Mucarsel-Powell’s Pennsylvania stop will focus on persuading voters to elect candidates with demonstrated experience in vying for gun reform, the principal reason she virtually sat with Lt Governor and Congressional hopeful John Fetterman who, among other things, supports universal background checks.

Fetterman released a Spanish-language ad-buy for a number of counties, but the commercials did not address policy issues, though he is nonetheless one of a very short list of candidates to release commercials at all. 

“What I hear time and time again is the anger and frustration of the inaction by politicians because they don’t have the courage to stand up to the gun lobby (...) What they want are people that will stand up without any fear, that will have the courage to fight those special interests and do whatever it takes to pass gun safety measures,” Mucarsel-Powell recalled of her time in office, which took place during the Parkland shooting, a matter currently in the depths of Florida court. 
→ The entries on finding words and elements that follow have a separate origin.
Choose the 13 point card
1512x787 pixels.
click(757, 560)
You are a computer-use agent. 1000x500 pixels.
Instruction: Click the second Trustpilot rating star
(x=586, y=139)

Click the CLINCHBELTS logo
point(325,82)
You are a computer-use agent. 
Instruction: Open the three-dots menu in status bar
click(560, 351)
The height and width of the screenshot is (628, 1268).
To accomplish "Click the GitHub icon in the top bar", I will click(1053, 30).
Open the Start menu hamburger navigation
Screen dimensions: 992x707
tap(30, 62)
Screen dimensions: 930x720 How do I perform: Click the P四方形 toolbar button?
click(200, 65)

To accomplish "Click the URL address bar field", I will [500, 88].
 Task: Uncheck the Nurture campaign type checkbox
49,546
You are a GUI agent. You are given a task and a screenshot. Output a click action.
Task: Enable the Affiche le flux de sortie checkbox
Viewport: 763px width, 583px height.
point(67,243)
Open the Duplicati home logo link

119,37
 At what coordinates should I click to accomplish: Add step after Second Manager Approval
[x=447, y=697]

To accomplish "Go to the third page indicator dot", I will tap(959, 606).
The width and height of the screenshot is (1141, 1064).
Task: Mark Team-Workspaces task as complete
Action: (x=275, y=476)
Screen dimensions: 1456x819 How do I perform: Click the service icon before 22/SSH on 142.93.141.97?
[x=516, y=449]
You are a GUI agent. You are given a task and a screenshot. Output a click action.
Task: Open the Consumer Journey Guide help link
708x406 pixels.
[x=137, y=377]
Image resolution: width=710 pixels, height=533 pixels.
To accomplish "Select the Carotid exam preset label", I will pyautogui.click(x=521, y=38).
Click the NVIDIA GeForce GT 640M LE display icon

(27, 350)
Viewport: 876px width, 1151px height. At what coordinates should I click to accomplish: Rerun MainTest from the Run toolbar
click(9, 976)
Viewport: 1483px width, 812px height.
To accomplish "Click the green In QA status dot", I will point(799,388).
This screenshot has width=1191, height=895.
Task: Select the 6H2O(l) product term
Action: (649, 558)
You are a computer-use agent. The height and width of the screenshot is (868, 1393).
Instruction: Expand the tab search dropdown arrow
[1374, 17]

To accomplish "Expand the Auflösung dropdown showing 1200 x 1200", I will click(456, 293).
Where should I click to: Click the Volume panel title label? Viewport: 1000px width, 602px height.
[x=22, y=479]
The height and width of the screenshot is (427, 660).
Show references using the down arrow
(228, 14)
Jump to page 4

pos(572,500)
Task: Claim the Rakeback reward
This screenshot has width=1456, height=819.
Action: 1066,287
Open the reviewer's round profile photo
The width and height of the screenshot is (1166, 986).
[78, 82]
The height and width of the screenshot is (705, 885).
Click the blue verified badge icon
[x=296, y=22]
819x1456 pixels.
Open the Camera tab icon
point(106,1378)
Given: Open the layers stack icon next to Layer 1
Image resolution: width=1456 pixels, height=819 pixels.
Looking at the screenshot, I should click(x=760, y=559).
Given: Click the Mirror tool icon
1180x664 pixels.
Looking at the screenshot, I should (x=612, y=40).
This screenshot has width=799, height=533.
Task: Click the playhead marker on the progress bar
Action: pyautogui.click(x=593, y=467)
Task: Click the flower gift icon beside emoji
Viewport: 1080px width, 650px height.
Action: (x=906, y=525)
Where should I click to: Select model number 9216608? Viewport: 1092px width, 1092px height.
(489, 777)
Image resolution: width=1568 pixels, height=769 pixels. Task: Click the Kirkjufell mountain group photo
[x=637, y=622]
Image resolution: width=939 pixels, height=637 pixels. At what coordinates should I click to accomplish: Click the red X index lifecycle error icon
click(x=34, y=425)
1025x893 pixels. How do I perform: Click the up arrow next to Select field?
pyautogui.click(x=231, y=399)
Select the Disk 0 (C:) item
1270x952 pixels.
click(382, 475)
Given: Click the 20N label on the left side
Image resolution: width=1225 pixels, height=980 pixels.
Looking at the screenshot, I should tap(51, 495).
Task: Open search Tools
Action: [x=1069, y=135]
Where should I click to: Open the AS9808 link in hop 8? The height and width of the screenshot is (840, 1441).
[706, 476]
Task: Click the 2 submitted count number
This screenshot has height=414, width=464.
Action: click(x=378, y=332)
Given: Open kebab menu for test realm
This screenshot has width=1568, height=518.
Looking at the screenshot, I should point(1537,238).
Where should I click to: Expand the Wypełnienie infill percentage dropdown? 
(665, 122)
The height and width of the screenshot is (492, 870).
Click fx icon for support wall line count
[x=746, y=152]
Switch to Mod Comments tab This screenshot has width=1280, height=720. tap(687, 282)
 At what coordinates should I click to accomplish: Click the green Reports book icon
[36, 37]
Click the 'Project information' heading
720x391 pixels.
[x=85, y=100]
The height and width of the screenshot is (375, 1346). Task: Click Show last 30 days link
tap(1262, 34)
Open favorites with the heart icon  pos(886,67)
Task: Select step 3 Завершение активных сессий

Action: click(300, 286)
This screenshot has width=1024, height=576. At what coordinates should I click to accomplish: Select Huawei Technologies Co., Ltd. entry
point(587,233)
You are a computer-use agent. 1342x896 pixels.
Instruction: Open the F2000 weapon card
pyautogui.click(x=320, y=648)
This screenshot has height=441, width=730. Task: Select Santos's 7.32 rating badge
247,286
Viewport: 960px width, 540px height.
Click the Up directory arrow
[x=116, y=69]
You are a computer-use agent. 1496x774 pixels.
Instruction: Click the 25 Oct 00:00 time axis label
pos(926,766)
The Democratic PAC hopes to further platform the candidates it highlighted during the press conference and, according to Mucarsel-Powell, are qualified candidates to navigate aggressive reform. 

Both Scanlon and Dean sat together with Mucarsel-Powell during hearings in the House Judiciary Committee, where they shared terms, discussing universal background checks, giving the former Florida Rep. an insider’s view into their positions on gun reform.

“There’s no better work than to have those one-on-one conversations with voters and that can really make a difference,” Mucarsel-Powell said of grassroots efforts, where she hopes the Giffords-sponsored events will have a ripple effect.